▸ **Saved entries**
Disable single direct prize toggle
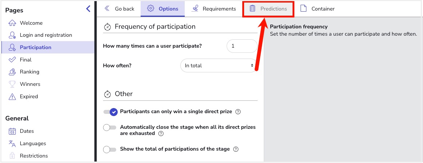This screenshot has width=423, height=163. (x=111, y=112)
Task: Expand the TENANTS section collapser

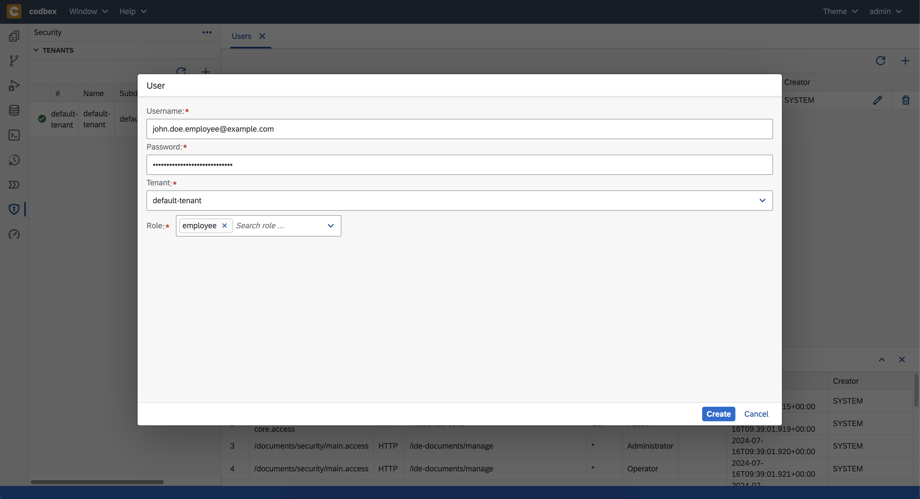Action: (x=35, y=50)
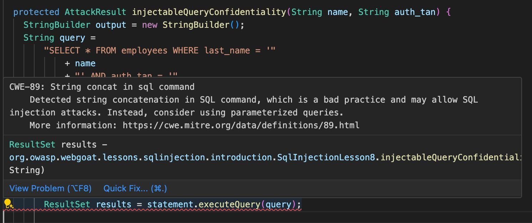Image resolution: width=532 pixels, height=223 pixels.
Task: Click the protected keyword
Action: [x=36, y=12]
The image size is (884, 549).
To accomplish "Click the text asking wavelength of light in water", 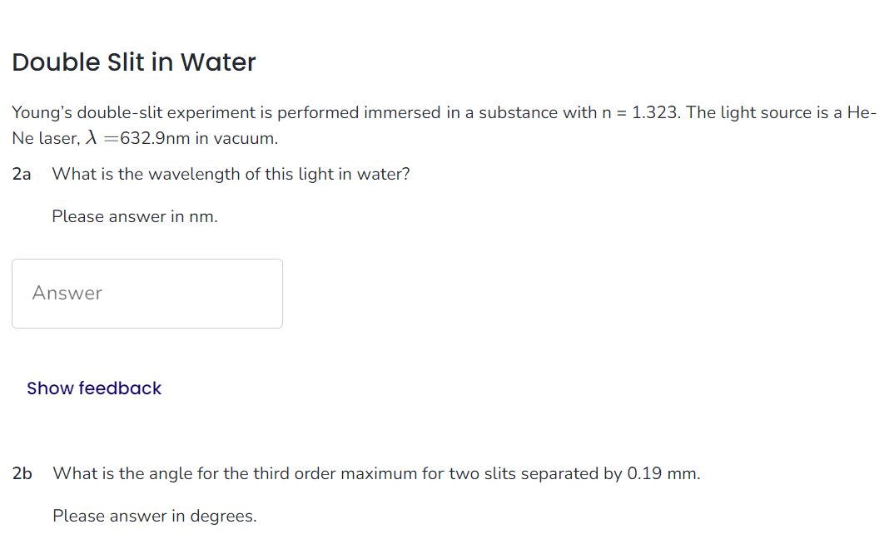I will tap(230, 174).
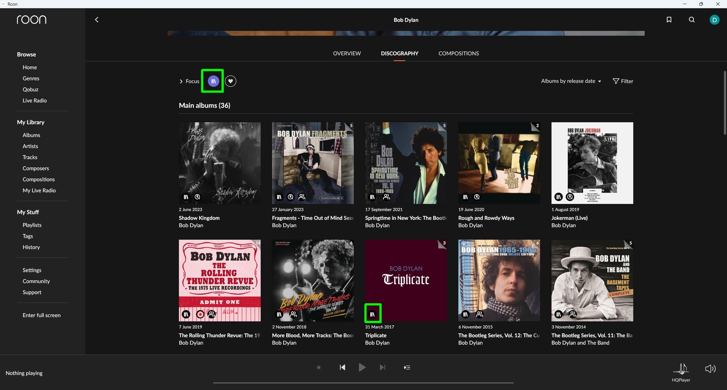Open the volume speaker control

click(710, 369)
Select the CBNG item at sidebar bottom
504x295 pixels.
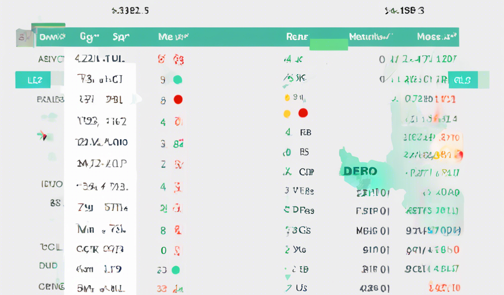click(x=51, y=286)
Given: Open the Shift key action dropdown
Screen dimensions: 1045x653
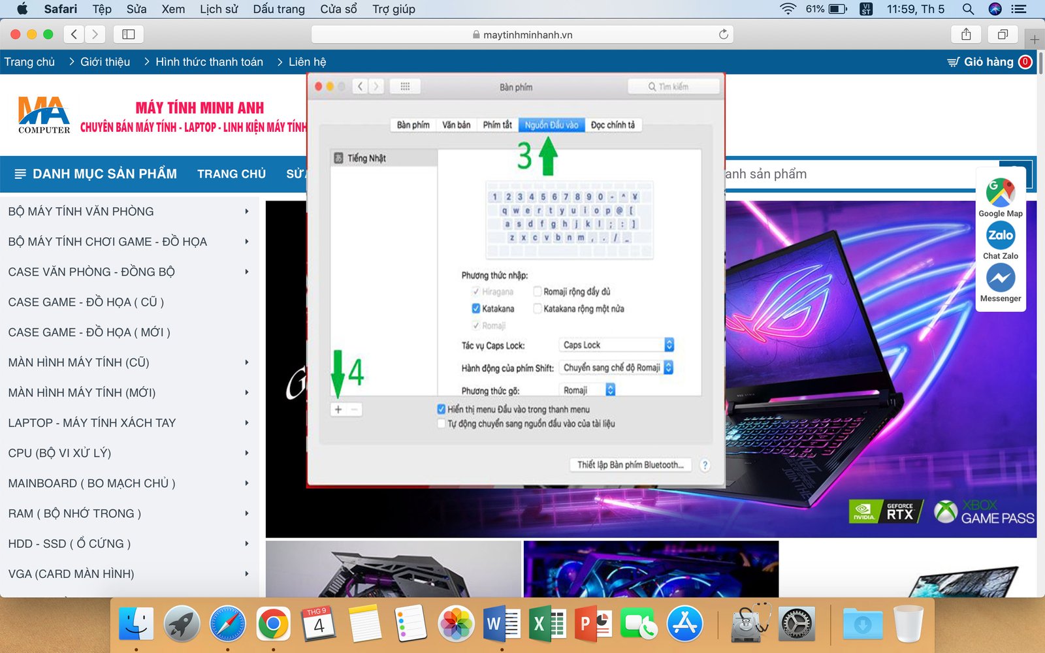Looking at the screenshot, I should pos(616,368).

▸ **What is required**
Starting at the line that contains "Given: Open the Shift key action dropdown", reproduce exactly and only the lines through the end of the entries above, with the pictures excluded.

▸ **Problem solution**
Given: Open the Shift key action dropdown
Screen dimensions: 1045x653
Looking at the screenshot, I should pos(616,368).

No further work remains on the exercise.